March 28, 2022
Those who have been fans of Buzzle (formerly q&ai) from the very beginning (all 3 of them) know that we didn’t start with our current focus area - analytics and intelligence from recorded sales conversations. In fact, something that many can attest to, our YC partners chief among them, is that we’ve iterated from one idea to the next. Yet, the surprising thing is that while progressing on that journey, the core philosophy that motivates much of what we do today remains the same.
One of the most critical elements of our research in educational technology & NLP (Natural Language Processing) was the fact that we wanted to build an ML-centric solution that didn’t target completion but rather focused on evaluating understanding.
In an education system that’s basement, first floor and second floor are all built from bricks of grades and report card mortar, the natural evolution has turned to a completion oriented mindset. Information flows through students and the objective isn’t necessarily understanding but rather memorization for the sake of completing the next homework assignment.
In education, understanding can be viewed as a process by which the student creates a personal meaning or representation of what is being experienced. - Gary Jeffery, Memorial University of Newfoundland - Faculty of Education
While we didn’t see a realistic opportunity to shift this entire mentality, we did consider, how can we augment current practices to reinforce and encourage understanding?
So, Buzzle began as a tutee. We built a solution for students to tap into and for teachers to configure through which a student could explain concepts to our agent. By replacing or augmenting their existing completion centric assignments or studying habits with interacting with Buzzle, students were able to simultaneously able to complete work while reinforcing and understanding material. Teachers tuned our models with relevant subject matter, and students explained concepts to the agent. In turn, Buzzle would ask appropriate follow up questions, naturally designed to help the student fill in any knowledge gaps identified by the solution.

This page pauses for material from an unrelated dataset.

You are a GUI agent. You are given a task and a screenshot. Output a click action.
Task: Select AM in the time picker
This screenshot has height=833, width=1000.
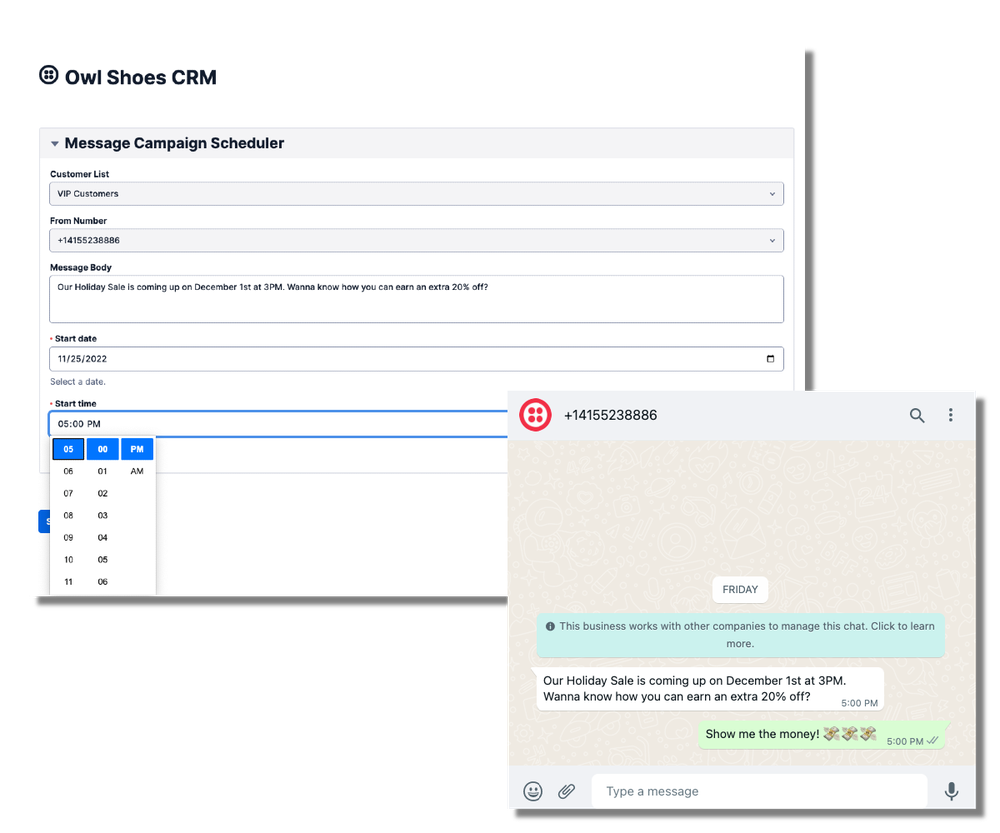[x=137, y=471]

These efforts ultimately led to a paper published at NeurIPS2018.
In the world of product intel, customer voice and evaluating messaging, there is no such thing as completion. Every single piece of feedback and evaluation is centrally built upon a foundation of understanding: understanding how the customer feels, understanding how the customer responds and understanding what the customer wants.
The issue that persists is that the mechanisms by which gathering this understanding is difficult. Extracting and evaluating one’s understanding is a fundamentally human action, and in the world or revenue, marketing and product, this means biased, time consuming sync ups with the sales team.
So, as we took our trip through investor world and began the YC sprint, we started seeking out opportunities to apply our core solution in alternative application areas. The options were limited and not obvious at first. Until we heard about call recordings specifically from the perspective of a product manager:
“We have thousands of hours of recorded customer voice but don’t have the time to listen”
Imagine? Companies spend hundreds of thousands of dollars to capture VOC or Win/Loss data and feedback on marketing, messaging and positioning. Additionally, there was now this body of recorded customer voice with all of these answers - just locked up. What was the need? A bridge or conduit between these recorded conversations and the answers locked within.
The bridge? A solution that helps capture and evaluate knowledge in natural language data. Which sounded exactly like Buzzle.
Right now, no where. We’re abundantly aware of the fact that we’re just beginning to scratch the surface of what’s possible with this type of intelligence generation and remain blindly dedicated to improving our machine learning capability. We want to understand better, unlock deeper insights and empower faster.
However, beyond this door exists another, and another one after that. We’re just scratching the surface. The interesting thing about the idea of knowledge identification in this space is that it is just one channel through which knowledge appears. There are opportunities to contextualize and accentuate captured information with a number of datasource.
How does the pain described by a customer relate to their recorded user? To the information that’s found in outward facing marketing materials? To their support tickets? There’s an opportunity to further contextualize this knowledge, and we can’t wait till we get there!